A sigmoid-type dependence on the inhibitor concentration was observed in the cytochrome c reductase activity for peptide inhibitors (mastoparan and melittin), calmodulin antagonists (W-7 and tamoxifen) and monobutyltin in a reconstituted system comprised of recombinant rat neuronal nitric-oxide synthase (nNOS) and calmodulin (CaM).
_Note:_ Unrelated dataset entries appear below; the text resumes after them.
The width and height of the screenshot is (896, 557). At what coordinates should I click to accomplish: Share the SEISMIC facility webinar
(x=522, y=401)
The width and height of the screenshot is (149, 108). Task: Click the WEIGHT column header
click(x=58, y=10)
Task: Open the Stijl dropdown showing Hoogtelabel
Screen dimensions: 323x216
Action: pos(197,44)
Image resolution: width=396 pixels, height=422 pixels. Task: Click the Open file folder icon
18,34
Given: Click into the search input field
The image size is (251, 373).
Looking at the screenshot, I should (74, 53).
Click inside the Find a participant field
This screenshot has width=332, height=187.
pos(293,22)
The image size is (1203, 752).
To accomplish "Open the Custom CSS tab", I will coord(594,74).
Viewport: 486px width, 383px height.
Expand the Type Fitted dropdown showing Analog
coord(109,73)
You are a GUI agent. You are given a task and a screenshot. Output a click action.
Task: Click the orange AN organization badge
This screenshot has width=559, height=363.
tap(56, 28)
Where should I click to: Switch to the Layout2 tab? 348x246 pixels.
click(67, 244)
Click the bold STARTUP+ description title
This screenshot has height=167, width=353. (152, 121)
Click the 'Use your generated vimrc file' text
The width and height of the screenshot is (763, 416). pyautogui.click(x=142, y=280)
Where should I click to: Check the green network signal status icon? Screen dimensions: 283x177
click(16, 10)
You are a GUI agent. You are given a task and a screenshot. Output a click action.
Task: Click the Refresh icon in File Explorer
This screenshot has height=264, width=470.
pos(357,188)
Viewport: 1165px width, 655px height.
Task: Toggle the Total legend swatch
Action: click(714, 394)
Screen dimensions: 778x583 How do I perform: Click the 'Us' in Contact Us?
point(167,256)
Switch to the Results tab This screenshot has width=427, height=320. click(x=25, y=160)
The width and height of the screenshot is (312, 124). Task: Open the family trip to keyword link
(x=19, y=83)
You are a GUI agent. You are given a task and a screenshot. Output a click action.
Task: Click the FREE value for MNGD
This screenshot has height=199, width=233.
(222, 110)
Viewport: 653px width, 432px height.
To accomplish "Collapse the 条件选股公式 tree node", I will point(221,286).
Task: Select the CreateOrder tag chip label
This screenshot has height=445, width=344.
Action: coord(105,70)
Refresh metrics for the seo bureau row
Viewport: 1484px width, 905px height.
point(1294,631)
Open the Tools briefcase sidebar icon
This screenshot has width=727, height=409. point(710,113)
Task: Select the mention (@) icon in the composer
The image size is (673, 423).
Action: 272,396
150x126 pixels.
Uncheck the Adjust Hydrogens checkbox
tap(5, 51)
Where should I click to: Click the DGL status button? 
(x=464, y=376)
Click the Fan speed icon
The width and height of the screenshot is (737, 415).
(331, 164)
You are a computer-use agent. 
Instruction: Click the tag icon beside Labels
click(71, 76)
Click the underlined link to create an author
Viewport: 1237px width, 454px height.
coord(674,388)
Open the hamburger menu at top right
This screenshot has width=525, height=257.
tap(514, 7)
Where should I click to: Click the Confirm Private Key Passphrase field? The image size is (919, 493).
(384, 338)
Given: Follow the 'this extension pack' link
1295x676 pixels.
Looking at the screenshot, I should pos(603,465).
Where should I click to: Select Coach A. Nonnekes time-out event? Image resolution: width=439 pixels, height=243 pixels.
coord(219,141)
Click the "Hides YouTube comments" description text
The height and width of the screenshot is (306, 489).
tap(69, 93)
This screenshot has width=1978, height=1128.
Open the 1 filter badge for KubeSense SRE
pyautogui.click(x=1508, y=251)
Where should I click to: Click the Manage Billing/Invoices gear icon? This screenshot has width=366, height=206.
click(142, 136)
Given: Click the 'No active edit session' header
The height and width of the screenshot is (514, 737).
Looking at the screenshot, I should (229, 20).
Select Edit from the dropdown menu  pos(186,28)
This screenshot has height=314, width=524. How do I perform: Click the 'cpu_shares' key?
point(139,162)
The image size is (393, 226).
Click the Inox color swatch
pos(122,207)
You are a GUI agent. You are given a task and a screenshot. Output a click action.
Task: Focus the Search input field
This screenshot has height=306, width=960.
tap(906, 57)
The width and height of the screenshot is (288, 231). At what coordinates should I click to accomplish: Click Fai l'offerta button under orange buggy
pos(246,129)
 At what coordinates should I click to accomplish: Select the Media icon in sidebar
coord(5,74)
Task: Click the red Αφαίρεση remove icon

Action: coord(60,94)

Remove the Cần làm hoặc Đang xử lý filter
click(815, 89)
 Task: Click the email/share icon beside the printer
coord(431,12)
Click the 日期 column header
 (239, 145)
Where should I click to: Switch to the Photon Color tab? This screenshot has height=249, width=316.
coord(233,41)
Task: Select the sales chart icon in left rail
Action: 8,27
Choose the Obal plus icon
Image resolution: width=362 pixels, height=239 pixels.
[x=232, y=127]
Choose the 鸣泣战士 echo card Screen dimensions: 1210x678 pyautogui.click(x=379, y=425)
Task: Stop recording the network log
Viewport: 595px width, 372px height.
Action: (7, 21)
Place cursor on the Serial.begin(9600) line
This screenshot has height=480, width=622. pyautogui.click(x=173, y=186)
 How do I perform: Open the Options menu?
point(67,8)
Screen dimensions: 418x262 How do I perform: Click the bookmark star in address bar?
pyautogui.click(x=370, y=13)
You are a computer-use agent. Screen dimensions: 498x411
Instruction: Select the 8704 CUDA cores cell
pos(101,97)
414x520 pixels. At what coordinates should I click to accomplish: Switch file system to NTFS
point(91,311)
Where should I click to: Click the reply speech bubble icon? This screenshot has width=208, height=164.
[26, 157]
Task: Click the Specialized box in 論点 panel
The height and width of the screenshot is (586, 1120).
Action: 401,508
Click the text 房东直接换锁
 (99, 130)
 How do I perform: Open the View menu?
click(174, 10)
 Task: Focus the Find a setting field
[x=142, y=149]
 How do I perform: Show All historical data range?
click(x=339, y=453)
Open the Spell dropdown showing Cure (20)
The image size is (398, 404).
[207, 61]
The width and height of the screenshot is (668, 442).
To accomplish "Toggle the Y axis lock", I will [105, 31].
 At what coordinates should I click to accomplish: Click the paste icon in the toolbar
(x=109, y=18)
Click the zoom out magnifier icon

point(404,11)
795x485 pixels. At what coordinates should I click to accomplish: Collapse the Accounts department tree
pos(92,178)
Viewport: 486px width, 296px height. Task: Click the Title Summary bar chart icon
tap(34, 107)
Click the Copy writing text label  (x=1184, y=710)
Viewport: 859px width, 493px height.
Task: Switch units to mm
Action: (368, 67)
The increase in the concentration of CaM in the system induced a decrease in the inhibitory effect, indicating that the inhibitors might interfere with the interaction between nNOS and CaM. The changes in the fluorescence spectra of dansylated CaM caused by the addition of mastoparan, melittin and monobutyltin indicated complex formation between CaM and those compounds, which led to the decrease in the effective concentration of CaM available to nNOS. The sigmoid-type inhibition of mastoparan and melittin fit the theoretical equations quite well, assuming that two CaM molecules bind cooperatively to one nNOS homodimer. Monobutyltin, tamoxifen and W-7 were found to inhibit nNOS activity by binding to the CaM binding site of the nNOS homodimer, in addition to the binding of the inhibitors to calmodulin. These compounds inhibited the L-citrulline formation of nNOS from L-arginine, and the inhibitory effects were abrogated by raising the concentration of calmodulin. It became clear that the binding of calmodulin to nNOS can be interfered with in two ways: (1) via a decrease in the effective concentration of calmodulin caused by complex formation between the inhibitor and calmodulin, and (2) via the inhibition of the binding of calmodulin to nNOS caused by the occupation of the binding site by the inhibitor.